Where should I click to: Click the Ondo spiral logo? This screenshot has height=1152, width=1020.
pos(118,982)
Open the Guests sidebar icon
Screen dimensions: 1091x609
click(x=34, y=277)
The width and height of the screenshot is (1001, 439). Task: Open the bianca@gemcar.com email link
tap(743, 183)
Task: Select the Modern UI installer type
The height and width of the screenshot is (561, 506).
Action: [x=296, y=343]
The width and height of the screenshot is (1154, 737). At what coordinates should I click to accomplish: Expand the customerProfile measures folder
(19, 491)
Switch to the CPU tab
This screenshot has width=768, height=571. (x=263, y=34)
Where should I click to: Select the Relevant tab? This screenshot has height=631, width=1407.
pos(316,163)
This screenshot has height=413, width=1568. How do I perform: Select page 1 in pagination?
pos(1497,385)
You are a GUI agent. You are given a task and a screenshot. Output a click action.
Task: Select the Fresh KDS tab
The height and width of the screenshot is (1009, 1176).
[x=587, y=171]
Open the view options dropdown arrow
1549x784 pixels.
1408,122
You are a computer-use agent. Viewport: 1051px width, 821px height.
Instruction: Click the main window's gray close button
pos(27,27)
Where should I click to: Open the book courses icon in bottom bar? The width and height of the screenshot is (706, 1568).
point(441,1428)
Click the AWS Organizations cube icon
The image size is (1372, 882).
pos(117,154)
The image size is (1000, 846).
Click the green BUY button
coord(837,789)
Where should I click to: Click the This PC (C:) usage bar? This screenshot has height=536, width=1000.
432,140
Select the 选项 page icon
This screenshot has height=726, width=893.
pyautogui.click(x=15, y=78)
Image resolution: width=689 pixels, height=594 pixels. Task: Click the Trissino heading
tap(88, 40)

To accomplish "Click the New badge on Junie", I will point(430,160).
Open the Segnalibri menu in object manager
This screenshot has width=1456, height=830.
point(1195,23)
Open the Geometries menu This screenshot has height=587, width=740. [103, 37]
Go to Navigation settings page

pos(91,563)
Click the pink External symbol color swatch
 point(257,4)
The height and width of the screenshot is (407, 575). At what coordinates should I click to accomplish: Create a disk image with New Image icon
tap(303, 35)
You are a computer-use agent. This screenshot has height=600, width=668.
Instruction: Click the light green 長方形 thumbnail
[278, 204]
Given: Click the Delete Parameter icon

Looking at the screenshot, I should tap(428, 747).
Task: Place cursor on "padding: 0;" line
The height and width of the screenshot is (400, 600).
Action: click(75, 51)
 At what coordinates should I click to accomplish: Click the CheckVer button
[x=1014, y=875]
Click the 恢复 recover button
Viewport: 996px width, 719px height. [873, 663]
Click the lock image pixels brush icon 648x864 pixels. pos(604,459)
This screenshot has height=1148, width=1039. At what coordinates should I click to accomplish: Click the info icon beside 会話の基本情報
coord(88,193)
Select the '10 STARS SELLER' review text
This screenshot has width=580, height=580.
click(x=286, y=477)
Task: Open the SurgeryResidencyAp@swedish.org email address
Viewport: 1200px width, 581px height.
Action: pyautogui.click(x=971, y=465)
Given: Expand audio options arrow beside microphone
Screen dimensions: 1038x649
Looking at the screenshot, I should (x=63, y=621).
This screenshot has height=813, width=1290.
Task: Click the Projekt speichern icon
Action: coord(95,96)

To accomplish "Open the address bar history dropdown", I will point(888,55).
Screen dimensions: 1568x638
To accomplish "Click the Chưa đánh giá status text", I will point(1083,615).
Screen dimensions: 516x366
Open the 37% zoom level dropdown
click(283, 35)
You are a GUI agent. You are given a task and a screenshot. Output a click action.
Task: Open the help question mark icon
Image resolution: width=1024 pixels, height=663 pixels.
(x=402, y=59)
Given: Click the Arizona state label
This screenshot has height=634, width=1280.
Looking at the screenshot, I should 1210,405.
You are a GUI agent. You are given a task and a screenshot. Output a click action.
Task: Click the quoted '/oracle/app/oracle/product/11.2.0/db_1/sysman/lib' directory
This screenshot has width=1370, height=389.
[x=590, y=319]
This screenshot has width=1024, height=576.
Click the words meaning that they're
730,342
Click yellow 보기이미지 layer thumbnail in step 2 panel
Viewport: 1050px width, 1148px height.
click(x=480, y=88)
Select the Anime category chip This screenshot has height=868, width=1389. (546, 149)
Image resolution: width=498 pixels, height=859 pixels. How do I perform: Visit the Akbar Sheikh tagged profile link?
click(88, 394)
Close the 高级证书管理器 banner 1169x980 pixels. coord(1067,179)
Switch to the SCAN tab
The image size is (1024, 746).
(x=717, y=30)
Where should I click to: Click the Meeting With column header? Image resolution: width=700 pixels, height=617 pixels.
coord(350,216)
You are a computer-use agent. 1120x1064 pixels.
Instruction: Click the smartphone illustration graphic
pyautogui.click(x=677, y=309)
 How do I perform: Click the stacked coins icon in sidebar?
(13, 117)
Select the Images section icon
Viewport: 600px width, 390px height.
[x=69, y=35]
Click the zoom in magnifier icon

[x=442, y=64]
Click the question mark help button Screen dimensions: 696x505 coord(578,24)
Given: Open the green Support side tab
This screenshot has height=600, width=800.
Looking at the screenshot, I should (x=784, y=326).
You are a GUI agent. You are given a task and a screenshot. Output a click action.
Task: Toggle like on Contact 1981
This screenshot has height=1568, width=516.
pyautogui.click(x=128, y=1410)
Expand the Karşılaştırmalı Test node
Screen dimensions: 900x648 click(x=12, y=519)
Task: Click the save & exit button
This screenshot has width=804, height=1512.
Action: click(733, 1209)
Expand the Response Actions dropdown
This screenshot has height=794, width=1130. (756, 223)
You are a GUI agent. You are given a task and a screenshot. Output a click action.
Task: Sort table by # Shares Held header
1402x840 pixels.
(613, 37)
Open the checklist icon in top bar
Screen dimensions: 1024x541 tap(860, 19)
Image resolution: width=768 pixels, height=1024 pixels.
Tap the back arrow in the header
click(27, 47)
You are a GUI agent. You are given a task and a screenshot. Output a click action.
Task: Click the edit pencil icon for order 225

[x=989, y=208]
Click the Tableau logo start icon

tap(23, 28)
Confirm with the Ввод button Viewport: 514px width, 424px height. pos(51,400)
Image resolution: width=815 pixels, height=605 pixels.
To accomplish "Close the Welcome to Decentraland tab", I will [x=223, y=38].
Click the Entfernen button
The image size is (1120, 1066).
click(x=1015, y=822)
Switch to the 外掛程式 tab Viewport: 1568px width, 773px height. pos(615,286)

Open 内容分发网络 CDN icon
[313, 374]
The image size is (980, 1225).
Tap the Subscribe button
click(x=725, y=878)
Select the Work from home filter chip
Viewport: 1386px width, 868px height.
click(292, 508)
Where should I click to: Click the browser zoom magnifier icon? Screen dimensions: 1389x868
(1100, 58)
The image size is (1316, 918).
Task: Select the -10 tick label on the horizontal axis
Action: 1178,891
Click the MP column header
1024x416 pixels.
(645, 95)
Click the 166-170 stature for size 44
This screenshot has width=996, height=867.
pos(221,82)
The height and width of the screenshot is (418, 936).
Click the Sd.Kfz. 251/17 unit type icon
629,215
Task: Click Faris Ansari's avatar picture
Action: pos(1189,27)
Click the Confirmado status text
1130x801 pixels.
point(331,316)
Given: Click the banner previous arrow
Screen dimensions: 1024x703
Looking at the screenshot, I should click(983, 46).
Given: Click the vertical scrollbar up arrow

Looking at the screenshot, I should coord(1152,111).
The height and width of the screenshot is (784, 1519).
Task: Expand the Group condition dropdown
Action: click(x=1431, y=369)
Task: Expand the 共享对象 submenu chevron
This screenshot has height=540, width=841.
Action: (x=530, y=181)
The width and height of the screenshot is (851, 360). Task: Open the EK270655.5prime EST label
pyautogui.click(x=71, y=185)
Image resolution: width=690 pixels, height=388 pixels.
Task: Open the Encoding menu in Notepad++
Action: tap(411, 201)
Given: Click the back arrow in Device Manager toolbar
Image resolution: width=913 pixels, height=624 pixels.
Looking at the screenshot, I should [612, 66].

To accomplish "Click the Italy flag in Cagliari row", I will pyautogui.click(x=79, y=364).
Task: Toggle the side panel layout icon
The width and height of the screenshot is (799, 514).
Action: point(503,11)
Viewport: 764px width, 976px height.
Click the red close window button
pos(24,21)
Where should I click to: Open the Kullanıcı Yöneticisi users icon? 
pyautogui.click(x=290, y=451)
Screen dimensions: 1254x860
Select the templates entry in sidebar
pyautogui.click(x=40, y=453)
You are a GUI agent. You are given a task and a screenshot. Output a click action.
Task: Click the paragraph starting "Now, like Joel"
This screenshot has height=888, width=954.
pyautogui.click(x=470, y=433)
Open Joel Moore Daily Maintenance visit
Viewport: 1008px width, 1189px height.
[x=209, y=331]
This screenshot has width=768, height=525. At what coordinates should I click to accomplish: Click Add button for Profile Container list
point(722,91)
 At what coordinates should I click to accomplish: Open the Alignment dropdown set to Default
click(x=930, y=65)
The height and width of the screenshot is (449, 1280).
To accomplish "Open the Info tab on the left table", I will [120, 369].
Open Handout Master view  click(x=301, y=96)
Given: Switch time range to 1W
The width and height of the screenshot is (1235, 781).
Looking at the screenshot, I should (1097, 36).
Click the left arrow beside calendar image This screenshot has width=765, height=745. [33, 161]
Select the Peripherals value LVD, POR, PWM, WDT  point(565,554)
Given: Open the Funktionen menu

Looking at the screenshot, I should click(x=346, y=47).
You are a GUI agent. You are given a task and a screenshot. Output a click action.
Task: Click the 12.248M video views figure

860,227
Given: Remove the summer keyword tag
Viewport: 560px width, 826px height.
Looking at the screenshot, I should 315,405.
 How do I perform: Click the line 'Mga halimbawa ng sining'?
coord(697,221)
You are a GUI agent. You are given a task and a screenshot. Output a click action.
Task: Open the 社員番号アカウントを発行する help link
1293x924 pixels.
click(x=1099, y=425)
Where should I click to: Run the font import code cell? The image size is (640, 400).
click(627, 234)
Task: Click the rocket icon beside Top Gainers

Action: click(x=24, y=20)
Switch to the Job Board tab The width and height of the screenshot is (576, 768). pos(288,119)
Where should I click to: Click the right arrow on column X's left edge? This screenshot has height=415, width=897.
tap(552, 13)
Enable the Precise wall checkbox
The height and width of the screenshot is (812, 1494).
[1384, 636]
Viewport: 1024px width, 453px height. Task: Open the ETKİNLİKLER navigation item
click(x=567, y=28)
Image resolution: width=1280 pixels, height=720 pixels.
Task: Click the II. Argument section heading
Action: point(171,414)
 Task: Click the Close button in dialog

------------------------------------------------

What you are asked to do: Go through the records. Copy each line where "panel" appears.

Solution for this task:
Click yellow 보기이미지 layer thumbnail in step 2 panel
Task: Toggle the side panel layout icon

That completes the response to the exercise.